Pour pouvoir s’adresser à la population la plus large possible, et en particulier à la population ouvrière, Otto Neurath invente […] une forme didactique de communication visuelle qu'il caractérise comme « une écriture de hiéroglyphes compréhensible par tous et pouvant être utilisée en tant que signes universels ».

 

La Wiener Methode der Bildstatistik [littéralement, la méthode viennoise de statistique par l’image], renommée sur la suggestion de Marie Reidemeister à partir de 1935, après plusieurs années de collaboration intensive avec l’artiste Gerd Arntz, en utilisant l’acronyme ISOTYPE (International System Of TYpographic Picture Education [Système international d’éducation par les images typographiques]), repose sur l’invention d’une collection de pictogrammes.

 

Réalisés selon la technique du détourage, ces derniers sont associés à un code couleur précis permettant d’identifier toute une série de thématiques récurrentes. Il s’agit d’élaborer une « objectivité démocratique » permettant de créer une base commune d’explicitation de la causalité des phénomènes dans tous les domaines de l’existence, à partir d’une méthodologie fondée sur la comparaison.

 

Réalisés selon la technique du détourage, les Isotypes sont associés à un code couleur précis permettant d’identifier toute une série de thématiques récurrentes.

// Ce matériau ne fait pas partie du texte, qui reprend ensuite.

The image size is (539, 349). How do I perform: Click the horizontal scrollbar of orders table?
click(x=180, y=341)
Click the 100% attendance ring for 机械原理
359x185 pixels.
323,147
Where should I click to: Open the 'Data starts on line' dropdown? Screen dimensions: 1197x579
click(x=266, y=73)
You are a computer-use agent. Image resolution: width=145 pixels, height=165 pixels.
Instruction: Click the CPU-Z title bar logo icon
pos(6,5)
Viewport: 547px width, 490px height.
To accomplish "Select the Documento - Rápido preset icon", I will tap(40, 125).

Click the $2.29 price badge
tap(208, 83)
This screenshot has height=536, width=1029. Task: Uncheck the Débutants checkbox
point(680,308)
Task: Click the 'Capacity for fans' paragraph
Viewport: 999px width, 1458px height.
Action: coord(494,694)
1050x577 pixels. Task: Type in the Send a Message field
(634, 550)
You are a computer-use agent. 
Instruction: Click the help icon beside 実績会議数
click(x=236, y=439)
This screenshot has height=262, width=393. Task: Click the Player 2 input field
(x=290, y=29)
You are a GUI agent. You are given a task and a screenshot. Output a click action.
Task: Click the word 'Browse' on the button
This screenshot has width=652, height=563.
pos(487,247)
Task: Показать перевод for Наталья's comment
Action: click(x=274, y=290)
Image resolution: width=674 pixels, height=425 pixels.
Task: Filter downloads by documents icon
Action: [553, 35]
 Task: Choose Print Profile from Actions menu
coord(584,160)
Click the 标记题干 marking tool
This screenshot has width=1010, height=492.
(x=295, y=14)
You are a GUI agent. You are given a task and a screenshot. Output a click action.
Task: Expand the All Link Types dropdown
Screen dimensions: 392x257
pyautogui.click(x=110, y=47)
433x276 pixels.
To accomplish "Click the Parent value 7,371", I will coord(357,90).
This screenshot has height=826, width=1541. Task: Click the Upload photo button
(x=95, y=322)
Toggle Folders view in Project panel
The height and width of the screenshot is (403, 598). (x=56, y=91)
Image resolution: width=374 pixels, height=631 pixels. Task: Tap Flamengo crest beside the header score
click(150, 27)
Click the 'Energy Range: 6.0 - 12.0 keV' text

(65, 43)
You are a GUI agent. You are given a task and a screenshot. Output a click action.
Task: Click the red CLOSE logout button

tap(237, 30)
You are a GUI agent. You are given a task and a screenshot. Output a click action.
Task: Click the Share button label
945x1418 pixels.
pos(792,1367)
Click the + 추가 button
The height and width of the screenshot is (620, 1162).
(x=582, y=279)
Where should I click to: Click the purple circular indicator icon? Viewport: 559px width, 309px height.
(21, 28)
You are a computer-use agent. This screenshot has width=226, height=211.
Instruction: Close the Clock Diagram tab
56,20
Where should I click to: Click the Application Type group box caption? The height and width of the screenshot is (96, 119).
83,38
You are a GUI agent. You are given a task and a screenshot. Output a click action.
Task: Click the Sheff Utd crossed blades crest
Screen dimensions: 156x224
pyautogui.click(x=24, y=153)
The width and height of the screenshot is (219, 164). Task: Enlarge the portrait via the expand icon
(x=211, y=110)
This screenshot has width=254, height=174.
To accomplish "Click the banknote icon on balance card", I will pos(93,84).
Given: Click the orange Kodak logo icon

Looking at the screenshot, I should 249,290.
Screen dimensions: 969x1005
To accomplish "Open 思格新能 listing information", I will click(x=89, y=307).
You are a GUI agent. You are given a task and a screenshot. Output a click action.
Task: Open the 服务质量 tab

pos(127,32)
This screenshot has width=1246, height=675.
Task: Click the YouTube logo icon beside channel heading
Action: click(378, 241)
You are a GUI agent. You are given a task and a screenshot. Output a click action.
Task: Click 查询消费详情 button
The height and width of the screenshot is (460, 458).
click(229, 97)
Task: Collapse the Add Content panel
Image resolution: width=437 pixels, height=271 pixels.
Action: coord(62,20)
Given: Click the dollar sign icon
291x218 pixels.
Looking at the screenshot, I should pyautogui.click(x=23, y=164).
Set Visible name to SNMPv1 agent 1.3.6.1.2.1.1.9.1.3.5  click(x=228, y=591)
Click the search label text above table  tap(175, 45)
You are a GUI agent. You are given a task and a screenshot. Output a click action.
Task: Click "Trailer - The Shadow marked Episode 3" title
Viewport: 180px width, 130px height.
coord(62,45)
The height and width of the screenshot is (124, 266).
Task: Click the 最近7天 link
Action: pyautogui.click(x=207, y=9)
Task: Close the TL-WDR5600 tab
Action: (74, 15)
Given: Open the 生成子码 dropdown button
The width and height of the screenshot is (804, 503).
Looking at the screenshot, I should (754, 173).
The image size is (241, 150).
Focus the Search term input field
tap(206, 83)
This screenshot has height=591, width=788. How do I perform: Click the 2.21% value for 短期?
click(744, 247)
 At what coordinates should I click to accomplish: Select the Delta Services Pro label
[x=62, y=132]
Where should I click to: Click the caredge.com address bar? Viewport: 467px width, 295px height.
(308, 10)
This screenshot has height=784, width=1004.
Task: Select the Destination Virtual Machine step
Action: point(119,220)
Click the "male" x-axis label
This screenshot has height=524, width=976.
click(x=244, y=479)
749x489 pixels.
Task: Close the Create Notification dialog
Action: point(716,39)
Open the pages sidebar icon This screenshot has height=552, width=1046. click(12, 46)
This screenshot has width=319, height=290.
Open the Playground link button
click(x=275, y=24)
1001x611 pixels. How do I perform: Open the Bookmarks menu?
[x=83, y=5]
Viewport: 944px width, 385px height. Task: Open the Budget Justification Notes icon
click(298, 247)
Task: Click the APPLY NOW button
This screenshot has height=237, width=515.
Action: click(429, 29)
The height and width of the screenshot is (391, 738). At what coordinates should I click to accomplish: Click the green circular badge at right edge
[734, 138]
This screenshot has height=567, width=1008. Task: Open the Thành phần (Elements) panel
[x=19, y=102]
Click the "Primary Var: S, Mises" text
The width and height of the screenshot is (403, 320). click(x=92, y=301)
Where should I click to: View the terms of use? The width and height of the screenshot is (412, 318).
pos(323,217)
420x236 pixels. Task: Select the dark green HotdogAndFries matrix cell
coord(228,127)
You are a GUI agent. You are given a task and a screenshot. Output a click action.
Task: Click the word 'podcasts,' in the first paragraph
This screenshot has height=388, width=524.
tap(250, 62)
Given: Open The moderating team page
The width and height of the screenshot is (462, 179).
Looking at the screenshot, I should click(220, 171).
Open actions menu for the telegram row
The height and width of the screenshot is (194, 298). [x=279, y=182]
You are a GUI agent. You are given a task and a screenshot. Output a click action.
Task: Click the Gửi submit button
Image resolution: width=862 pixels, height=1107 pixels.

La mise en place de ce langage unifié est à l’origine d’expositions itinérantes standardisées, produites par le GWM, dont la participation de l’Autriche à l’exposition sur la « Santé, la protection sociale et les exercices physiques » (« Gesundheitspflege, soziale Fürsorge und Leibesübungen », GeSoLei), en 1926 à Düsseldorf, fut la première démonstration à l’étranger. C’est, parallèlement à la GeSoLei, à l’occasion d’une exposition présentant le travail des artistes de la région du Niederrhein (Bas-Rhin), dans laquelle il montrait notamment sa série de bois gravés de 1925 intitulée « Mitropa Mittel-Europa », que Neurath rencontre Gerd Arntz, de dix-huit ans son cadet, par l’intermédiaire du critique d’art munichois Franz Roh, inspirateur de la première exposition sur la Nouvelle Objectivité.

 

Impressionné par la clarté et l’objectivité de son langage figuratif, Neurath fait venir Arntz à Vienne à partir de 1928-1929 comme directeur du département des arts graphiques sociologiques du GWM. Arntz a su, à partir de la production de plus de 4 000 figures, apurer et standardiser le lexique iconographique de la statistique par l’image en usage au GWM au point de lui donner une lisibilité internationale, en introduisant le principe du transfert des dessins par linogravure, ce qui donnera une impulsion décisive à la cohérence et à la qualité graphique de la pédagogie par l’image.

Arntz comptait parmi les membres des artistes progressistes de Cologne, dont le projet fondateur est la publication de la série de dessins de Franz Wilhelm Seiwert, Sieben Antlitze der Zeit [Sept visages du temps] dans Die Ziegelbrenner (1921). La caractéristique du travail de ce groupe d’artistes, dont la particularité du dessin a été parfois résumé par l’expression « constructivisme figuratif », était de produire des représentations typologiques des différents types sociaux que l’on retrouvera dans le portfolio de Gerd Arntz, Zwölf Häuser der Zeit [Douze maisons du temps] (1927), et dans le projet du photographe August Sander, Antlitz der Zeit: Sechzig Fotos deutscher Menschen [Visage de ce temps. Soixante photographies d’Allemands], publié à Munich en 1929.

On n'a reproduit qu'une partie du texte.